Massachusettts-based New England Clean Energy doubled its customer base, having installed 72 solar power systems during MassCEC’s 2011 Solarize Massachusetts pilot program. “Now we have a lot of very happy customers out there recommending us, which is phenomenal,” company president Mark Durrenberger told WBJ Online.
Also helping support and foster growth in the market, the Massachusetts legislature passed an energy bill at the end of July that raises the amount of renewable energy utilities operating in the state must purchase from 3 percent to 7 percent. A surcharge applied to all utility customers pays for Solarize Massachusetts’ incentives.
That makes those not installing residential solar PV systems unhappy, saying that they’re subsidizing others’ clean energy costs as a result of the so-called “net metering cap.” The actual overall impact of the net metering cap on ratepayers is unclear, however, according to MassCEC senior director of renewable energy generation.
Members living in State Senator James Eldridge’s (D-Acton) district are largely in favor the cap. Over the short-term as well as long-term, fostering solar and other renewable energy will yield substantial benefits, including lower energy costs and energy independence, he told WBJ Online.
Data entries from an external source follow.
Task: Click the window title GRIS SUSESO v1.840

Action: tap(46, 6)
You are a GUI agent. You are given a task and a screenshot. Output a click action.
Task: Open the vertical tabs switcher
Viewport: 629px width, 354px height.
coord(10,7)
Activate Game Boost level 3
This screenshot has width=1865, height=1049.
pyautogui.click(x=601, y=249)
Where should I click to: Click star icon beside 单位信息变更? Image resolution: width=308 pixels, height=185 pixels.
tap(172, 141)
Looking at the broader picture, solar PV installations rose more than 120 percent in the Americas in the first six months of 2012, according to IMS Research’s latest quarterly report, to reach 1.7 GW. That compares to 750 MW in the 1H 2011.
The U.S. solar PV market will contribute most to growth globally in 2012, making the U.S. the third largest solar PV market in the world, that despite industry turmoil and the imposition of anti-dumping tariffs and countervailing duties on imports of crystalline silicon PV cells and panels, according to IMS. The U.S. accounted for 40 percent of new solar PV capacity growth in 1H 2012.